Nell’assedio e nell’attacco a Gaza il governo di Benjamin Netanyahu ha commesso un errore a cui è difficile dare una misura.
Un errore che segnerà questo tempo e anche quello a venire. Resistere all’eccidio di Hamas era una prova di forza silenziosa, pazienza e lungimiranza politica che Israele doveva accettare e vincere, ad ogni costo. Reagire armi in pugno, usando il linguaggio che ha creato scompiglio e morte nella propria terra ha l’esito paradossale di elevare Hamas a nemico di pari lignaggio, contro cui dover dimostrare una forza che tradisce il linguaggio della paura.
Ma è la paura a dare le carte e Israele può solo sperare in una mano fortunata. Le avvisaglie sono tremende. E’ come giocarsi una fortuna, i residui di un patrimonio di credibilità e di buone relazioni internazionali con i creditori che ti osservano al di là dei vetri per fartela pagare. Qualcuno in maniera più o meno diplomatica, nel Palazzo di Vetro, altri pronti a usare altri metodi, quelli che le ultime settimane di violenza hanno mostrato in tutta la loro cupa ripetitività. Ma passata l’emozione e l’orrore di quel sabato, usato indifferentemente da Hamas come atto dimostrativo della sognata cancellazione di Israele dalle mappe e da Israele per chiedere uno sdegno internazionale che agisse da alibi e lasciapassare per ogni rappresaglia, ecco che la prospettiva lentamente rischia di capovolgersi ed un terreno, già debole e argilloso, sembra pronto a franare.
La scelta di uccidere
Perché se quanto accaduto il 7 ottobre verrà emulato e superato nella violenza, non ci sarà motivazione o logica a tenere il riflusso di questa violenza di ritorno travestita da legittima operazione di difesa. Qui non c’è diritto alla sopravvivenza, e gli argomenti svaniscono se si tengono migliaia di persone al buio e alla fame, per stanarne altre. Una via possibile per Gerusalemme era attendere e colpire a freddo, individualmente, le persone ritenute responsabili dell’eccidio. Silenzio e pazienza, guardia alta e capacità di comprendere dove è il nemico e cosa fa. Quello che è mancato nei giorni e nelle ore che hanno preceduto quel sabato. Ma era necessaria la forza per cancellare l’onta e nascondere la paura. Gaza verrà distrutta, gli assassini stanati e mostrati come trofei. Non abbiamo dubbi su questo.
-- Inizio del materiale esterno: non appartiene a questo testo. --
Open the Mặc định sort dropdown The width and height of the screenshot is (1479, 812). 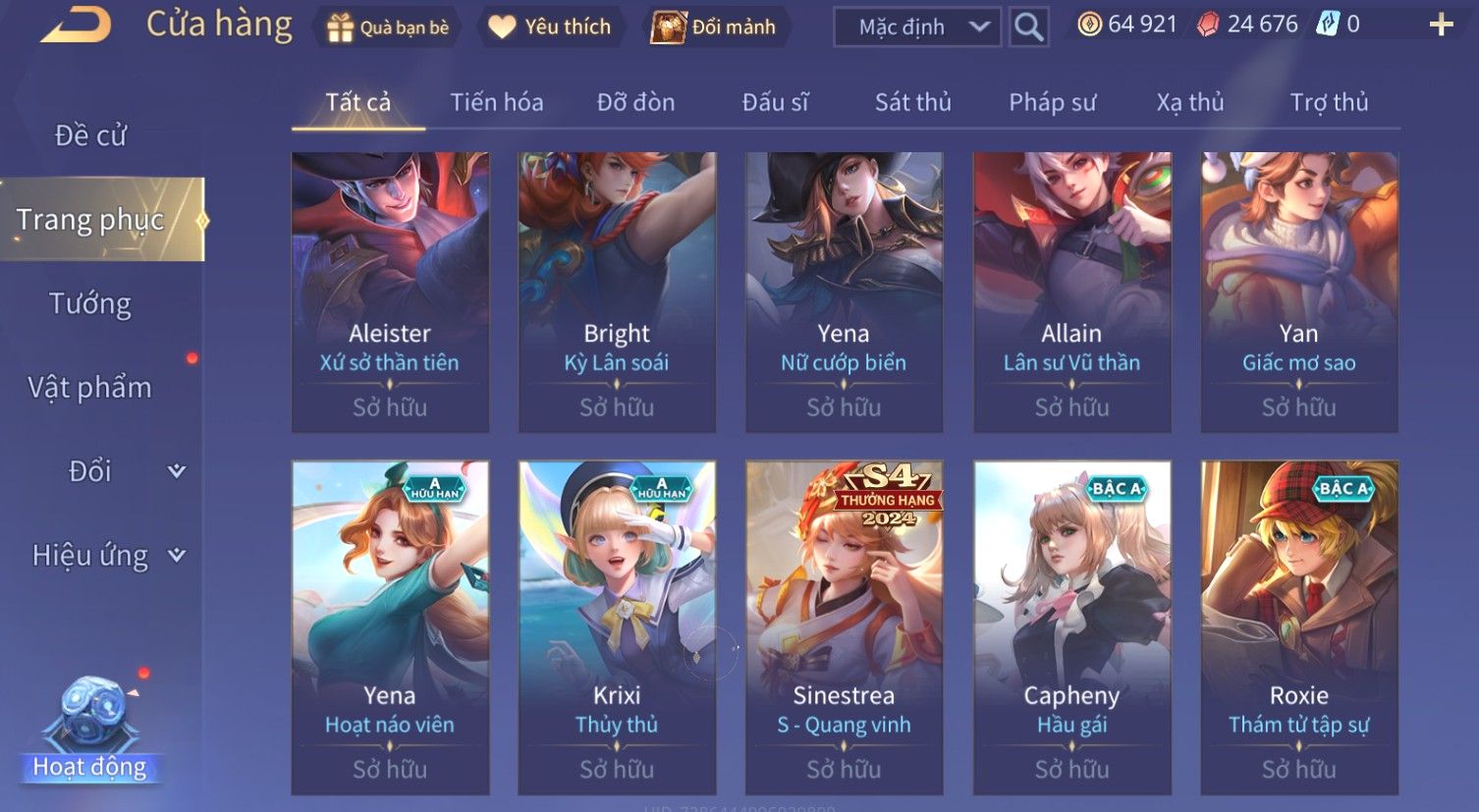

Ma la sensazione è che Israele si sia chiusa in un incubo. E abbia gettato via la chiave. Perché infierire su una terra ed una popolazione allo stremo non risolve un solo problema. E i morti di parti opposte non si sottraggono si sommano sempre, e sono come rovi che intralciano un percorso sempre più stretto. Non saranno le esplosioni a Gaza che apriranno i varchi. La ferita è immensa e siamo ancora in piena notte.